▶ _WHAT IS NEEDED_:
In the text about the mural artist El Secas, which two Jersey City schools is he painting murals on?

▶ _GIVEN TEXT_:
☆ ☆ ☆ ☆ ☆ ☆ ☆
As we continue our journey through public art across the state with our digital documentary series "Painting Community," we take a look at Jersey City, where the artist El Secas has put his talents on full display.
Now Secas grew up in Santiago, Chile, where he was drawn to murals that were created during the political unrest of the 1980s under the authoritarian rule of General Pinochet.
While Secas taught himself to paint and discovered his own self-expression, which later led him to connect with the Jersey City art scene after moving to the U.S.
He's now painting murals on two schools in the city, the Julia A. Barnes Elementary School and President Barack Obama Community Middle School, where he's helping other young students find their voice.
Let's take a look.
[ Music ] -Images, they're very powerful, because sometimes for a kid, you don't know how to read, but you can see an image and read it in a way.
[ Music ] Art comes before that knowledge of reading or understanding something.
It's about how color makes you feel.
You're more like feeling it.
I'm a city kid from downtown Santiago and I was raised there during the 80s.
We were under a So there was a lot of protests and people that were going to the protests at the same time they were painting murals.
So that was my first impression of what art could be.
Junior high school, they started drawing more graffiti style images.
That was my school in a way.
I never had like a dream of becoming like an artist or become like a great whatever.
I just was painting and I knew I was going to lead me to another opportunity.
I'm an immigrant.
I came by myself and I went through being somebody from another place to become somebody new.
Coming to New York was a big shock, you know, a big change.
I was reborn in a way.
Meeting new people, working with other artists, I started expanding my view on art and what I wanted to become.
Because I had to rediscover what I was and what I wanted to be.
The mural program here in Jersey City, we started it in 2013.
We have been able to put up over 200 murals.
The way this program has redefined the street experience has been astounding.
Jersey City has been very good for me.
They believe in my visions.
When I started working with them in 2016, not too many places see the importance of public art.
We have traditionally been a city that hasn't had any permanent arts institutions, and in the last 12 years we've seen that change quite a bit.
Before we had this stigma that we were like criminals because we were coming from graffiti and graffiti was illegal so it was super hard to get permission to do a mural.
I think now it's changing.
I hope the city recognizes it more because the people already are doing it.
People here grew up with graffiti or grew up with art.
Our art scene in Jersey City is fairly young and growing very quickly and has the challenge of being located directly across the Hudson from New York City.
Our actors and painters and dancers want to be proud of the city that they live in and so there's been a real movement to make art here in Jersey City.
The cities are so like saturated with information, with advertising, with people, cars, everything.
So art is a way of making the area or the space more livable.
So many dead areas that are begging for art.
☆ ☆ ☆ ☆ ☆ ☆ ☆
▶ _EXTRACTED INFORMATION_:
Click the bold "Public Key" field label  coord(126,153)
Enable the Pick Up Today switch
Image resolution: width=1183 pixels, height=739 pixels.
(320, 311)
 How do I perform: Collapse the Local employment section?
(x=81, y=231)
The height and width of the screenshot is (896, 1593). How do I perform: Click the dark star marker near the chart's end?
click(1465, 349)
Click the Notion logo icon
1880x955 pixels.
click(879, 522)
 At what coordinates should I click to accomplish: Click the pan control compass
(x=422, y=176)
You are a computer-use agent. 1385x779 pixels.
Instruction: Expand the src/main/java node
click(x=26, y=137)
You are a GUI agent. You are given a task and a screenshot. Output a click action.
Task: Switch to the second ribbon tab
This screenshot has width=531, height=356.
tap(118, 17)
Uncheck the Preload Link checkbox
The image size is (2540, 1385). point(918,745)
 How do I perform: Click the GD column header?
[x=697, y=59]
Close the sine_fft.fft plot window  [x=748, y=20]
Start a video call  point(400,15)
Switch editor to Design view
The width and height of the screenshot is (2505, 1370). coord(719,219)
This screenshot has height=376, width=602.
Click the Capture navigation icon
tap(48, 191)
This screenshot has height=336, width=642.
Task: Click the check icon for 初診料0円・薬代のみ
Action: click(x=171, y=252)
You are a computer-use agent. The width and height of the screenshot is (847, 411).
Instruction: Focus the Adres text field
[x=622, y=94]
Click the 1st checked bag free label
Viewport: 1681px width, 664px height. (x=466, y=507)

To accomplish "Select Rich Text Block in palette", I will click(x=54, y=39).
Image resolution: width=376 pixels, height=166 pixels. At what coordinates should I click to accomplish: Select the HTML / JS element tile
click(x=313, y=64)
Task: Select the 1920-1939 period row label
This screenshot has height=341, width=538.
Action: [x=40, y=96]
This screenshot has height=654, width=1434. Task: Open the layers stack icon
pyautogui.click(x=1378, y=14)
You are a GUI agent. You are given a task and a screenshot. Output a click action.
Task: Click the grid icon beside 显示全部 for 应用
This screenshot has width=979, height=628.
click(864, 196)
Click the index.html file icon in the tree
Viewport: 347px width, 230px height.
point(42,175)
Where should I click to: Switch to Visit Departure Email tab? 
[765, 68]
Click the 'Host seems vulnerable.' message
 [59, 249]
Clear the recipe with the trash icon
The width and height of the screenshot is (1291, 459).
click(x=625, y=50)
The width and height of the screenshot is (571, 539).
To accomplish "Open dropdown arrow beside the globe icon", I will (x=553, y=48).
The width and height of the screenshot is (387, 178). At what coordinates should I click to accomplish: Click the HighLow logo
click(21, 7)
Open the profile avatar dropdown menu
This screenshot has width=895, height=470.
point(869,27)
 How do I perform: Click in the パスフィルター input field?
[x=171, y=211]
☆ ☆ ☆ ☆ ☆ ☆ ☆
▶ _THE REPLY_:
Julia A. Barnes Elementary School and President Barack Obama Community Middle School.